Rep. Matt Maddock, R-Milford, says vehicle plate tabs are no longer necessary because law enforcement has access to computerized records that show whether license plates are expired.
Additionally, he says the change would save the state money and reduce wait times at Secretary of State branches.
Maddock told members of the House Transportation Committee last week that about 60% of visitors to Secretary of State branches are there to pick up license plate stickers.
“We’ve all had the calls in our offices – going back before COVID – that we had some real issues with long lines at Secretary of State offices,” Maddock testified. “My office received probably a couple of hundred calls over a two- or three-month period.”
To address the complaints of constituents, his bill would eliminate the requirement for drivers to get annual license plate tabs.
“We have a problem. It doesn’t matter what side of the aisle you are on, this is an issue we have to face in Michigan now,” he said.
Saving time and money
Maddock added that passage of the bill, HB5250, could cut lines in half.

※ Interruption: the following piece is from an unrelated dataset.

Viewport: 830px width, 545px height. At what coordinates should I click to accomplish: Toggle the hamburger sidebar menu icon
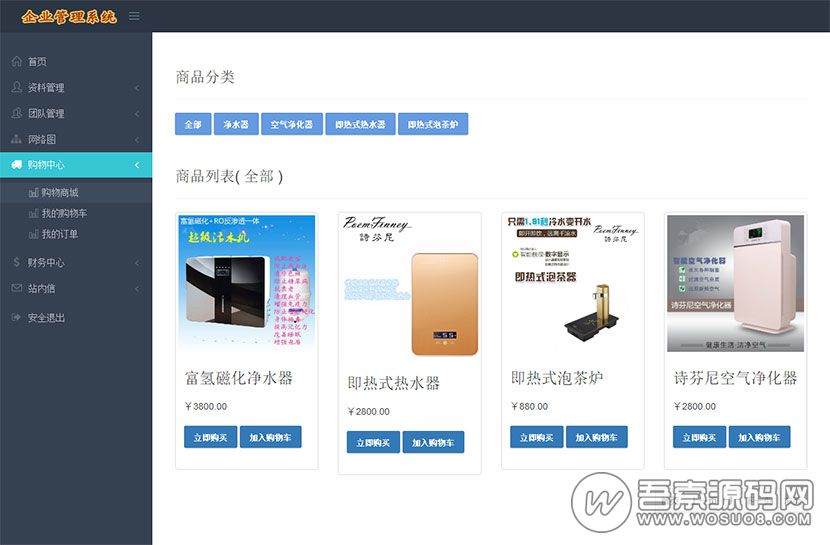[x=134, y=16]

A fiscal note attached to the bill shows the Michigan Department of State estimates the bill could result in expenditures decreasing by about $500,000.
The Michigan State Police opposes the bill. The agency says the bill could make it more difficult to determine whether driver registrations are current.
The bill would also do away with a requirement for drivers to have in their vehicle a paper or electronic copy of their registration certificate. Instead, law enforcement officers would be required to access the necessary information on the Law Enforcement Information Network.
Critics say the requirement for officers to find driver’s proof of registration could be problematic if technology or connectivity is an issue while out on the road.
Maddock said he thinks the bill’s benefits greatly outweigh the concerns.
“We have to look as a legislative body at an opportunity to solve a lot of problems for people.”
The committee did not vote on the bill.